### Lesetext
Die Gründe ...

Welche Gründe, Erlebnisse, Prägungen haben dazu geführt, den Waffendienst zu verweigern?

In meinem christlichen Elternhaus wurde nicht vordergründig der Grundstein für diesen Entschluss gelegt.
Sicher, meine Eltern haben mir wichtige christliche Werte vermittelt. Sie haben mir allerdings nicht vorgeschrieben, wie ich mit der Einberufung zur NVA umzugehen habe. Sie haben auch nicht versucht, mich in irgendeine Richtung zu beeinflussen. Das war alleine meine Entscheidung. Ich begann, meine eigenen Wege zu gehen.
Aus diesem Grund wurde ich zunächst ganz normal gemustert und für die „Artillerie“ der NVA eingeplant.

### Kurze Aufgabe 1
Beantworte anhand des Textes über die Verweigerung des Waffendienstes:
(a) Was haben die Eltern laut Text vermittelt?
(b) Für welche Waffengattung der NVA wurde die erzählende Person eingeplant?
(c) Haben die Eltern versucht, die Entscheidung in eine Richtung zu beeinflussen?
### Kurze Aufgabe 2
Gib den Text über die Verweigerung des Waffendienstes von „Die Gründe ...“ bis „diesen Entschluss gelegt.“ wortgetreu wieder.
### Kurze Aufgabe 3
Setze den Text über die Verweigerung des Waffendienstes nach seinem letzten Satz fort.
Die Datensätze stehen in keinem Zusammenhang mit dem Lesetext.

### Gespeicherte Datensätze
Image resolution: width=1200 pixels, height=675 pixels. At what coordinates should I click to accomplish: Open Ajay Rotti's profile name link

* * *

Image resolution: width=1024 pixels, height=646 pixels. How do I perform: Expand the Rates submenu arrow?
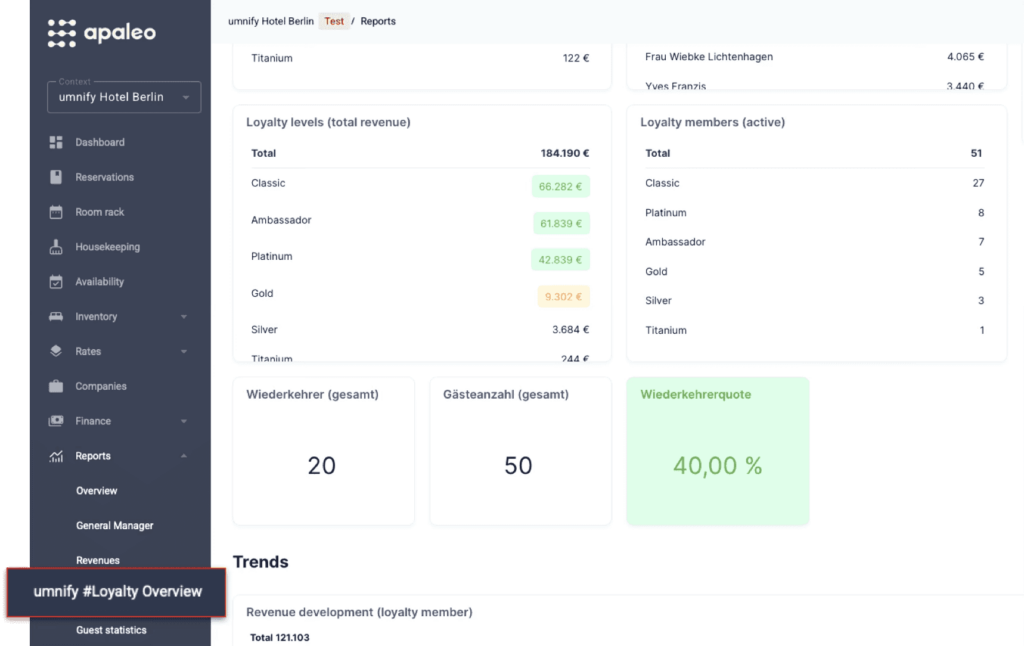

### Richtige Lösung 1
(a) Wichtige christliche Werte.
(b) Für die „Artillerie“.
(c) Nein, sie haben es nicht versucht.

### Richtige Lösung 2
Die Gründe ...

Welche Gründe, Erlebnisse, Prägungen haben dazu geführt, den Waffendienst zu verweigern?

In meinem christlichen Elternhaus wurde nicht vordergründig der Grundstein für diesen Entschluss gelegt.

### Richtige Lösung 3
Der DDR-Alltag selbst hat mir dann nach und nach die Augen geöffnet.
Die Betrügereien in der Wirtschaft, die täglichen Lügen in Zeitung und Fernsehen, die Bespitzelung, das Eingesperrtsein ...
Dann kam der erste Schritt aus der "sozialistischen Anonymität" heraus, in dem ich den Aufnäher "Schwerter zu Pflugscharen" trug. Mit diesem eigentlich friedlichen Symbol überschritt man damals eine Schwelle in eine Richtung, von wo es kein Zurück mehr gab. Von einem Tag auf den anderen war man ein "Staatsfeind".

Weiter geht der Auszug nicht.